Effects of Serotonin on Circulation and Respiration in the Rainbow Trout Oncorhynchus Mykiss

Histochemical studies have revealed the presence of serotonin (5-hydroxytryptamine; 5-HT) in the fish gill (e.g. Dunel-Erb et al. 1982, 1989; Bailly et al. 1989). At least two specific sites of storage have been identified: (i) neuroepithelial cells (NECs) within the filament epithelium (Dunel-Erb et al. 1982) and (ii) nerve fibres associated with the sphincter of the efferent filamental artery (Bailly et al. 1989). The NECs, which are usually isolated or found in clusters, are located near the filament epithelium basal lamina, mainly on the efferent side of the gills. The serotonin contained within these cells appears to be localized in dense-cored vesicles (Dunel et al. 1982). In rainbow trout (Oncorhynchus mykiss) acute, severe hypoxia was shown to elicit degranulation of the dense-cored vesicles (Dunel-Erb et al. 1982) which is indicative of serotonin release. This finding, when considered in conjunction with the known potent vasoconstrictory effects of serotonin on the gill vasculature (Östlund and Fange, 1962; Katchen et al. 1976; Kent and Peirce, 1978), suggests a potential physiological role for serotonin during environmental hypoxia or at other times when serotonin is released in the gill. Indeed, in dogfish (Squalus acanthias) it was demonstrated that injections of serotonin mimic several of the physiological responses to hypoxia including an increase in branchial vascular resistance and bradycardia (Kent and Peirce, 1978). Despite the obvious potential effects of serotonin-induced branchial haemodynamic adjustments on gas transfer, we are unaware of any studies that have evaluated the effects of serotonin on gill respiratory gas exchange or blood respiratory status. Furthermore, the possible effects of serotonin on gill ventilation have yet to be assessed.

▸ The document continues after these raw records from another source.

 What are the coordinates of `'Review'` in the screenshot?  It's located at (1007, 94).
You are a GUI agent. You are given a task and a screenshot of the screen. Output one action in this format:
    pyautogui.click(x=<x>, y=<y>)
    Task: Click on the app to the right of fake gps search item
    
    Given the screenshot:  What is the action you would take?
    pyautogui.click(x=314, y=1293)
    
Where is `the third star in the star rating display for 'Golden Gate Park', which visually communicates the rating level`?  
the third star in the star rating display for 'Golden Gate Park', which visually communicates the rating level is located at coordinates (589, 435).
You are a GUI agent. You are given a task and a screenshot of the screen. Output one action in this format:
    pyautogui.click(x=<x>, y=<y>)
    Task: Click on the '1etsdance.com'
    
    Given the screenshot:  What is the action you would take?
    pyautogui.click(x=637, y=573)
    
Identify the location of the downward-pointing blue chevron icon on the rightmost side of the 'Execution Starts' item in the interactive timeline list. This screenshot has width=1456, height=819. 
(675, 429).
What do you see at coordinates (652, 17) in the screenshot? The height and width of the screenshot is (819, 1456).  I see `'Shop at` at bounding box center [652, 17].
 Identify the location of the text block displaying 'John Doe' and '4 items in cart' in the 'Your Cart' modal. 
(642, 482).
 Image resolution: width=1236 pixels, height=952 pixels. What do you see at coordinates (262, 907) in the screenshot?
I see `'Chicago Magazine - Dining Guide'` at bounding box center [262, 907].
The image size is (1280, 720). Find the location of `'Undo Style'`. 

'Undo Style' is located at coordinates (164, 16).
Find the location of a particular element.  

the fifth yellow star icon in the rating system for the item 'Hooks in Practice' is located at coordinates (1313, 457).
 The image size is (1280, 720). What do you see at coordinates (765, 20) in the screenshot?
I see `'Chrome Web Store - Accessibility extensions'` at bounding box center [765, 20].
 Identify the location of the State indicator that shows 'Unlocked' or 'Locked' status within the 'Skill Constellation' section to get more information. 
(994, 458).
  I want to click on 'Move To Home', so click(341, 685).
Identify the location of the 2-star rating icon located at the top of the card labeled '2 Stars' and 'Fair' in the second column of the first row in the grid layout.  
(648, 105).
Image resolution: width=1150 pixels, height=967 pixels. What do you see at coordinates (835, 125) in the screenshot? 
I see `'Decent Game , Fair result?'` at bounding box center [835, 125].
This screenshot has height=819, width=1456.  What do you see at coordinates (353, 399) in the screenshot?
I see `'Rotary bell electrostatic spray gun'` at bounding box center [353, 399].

Thus, the present study was undertaken (i) to describe the in vivo effects of intraarterial injections of serotonin simultaneously on circulation (pre- and postbranchial blood pressure, P_VA, P_DA) and respiration (buccal pressure, P_buccal, arterial oxygen tension, carbon dioxide tension, and pHa) and (ii) to establish the underlying mechanisms.

Rainbow trout [Oncorhynchus mykiss (Walbaum)] of either sex, weighing between 750 and 1200 g, were obtained from Linwood Acres Trout Farms (Campbellcroft, Ontario). Fish were held indoors in large fibreglass tanks supplied with flowing, aerated dechlorinated city of Ottawa tapwater ([Na⁺]=0.12 mmol I⁻¹; [Cl⁻]=0.15 mmol 1⁻¹; [Ca²⁺]=0.35-0.40mmoll^_|; [K⁺]=0.03 mmol I⁻¹; pH7.5-8.0). The temperature of the holding and experimental tanks varied between 12 and 14 °C (April-June); photoperiod was kept constant at 12 h light: 12 h dark. Fish were fed daily but were not fed for 48 h prior to experimentation.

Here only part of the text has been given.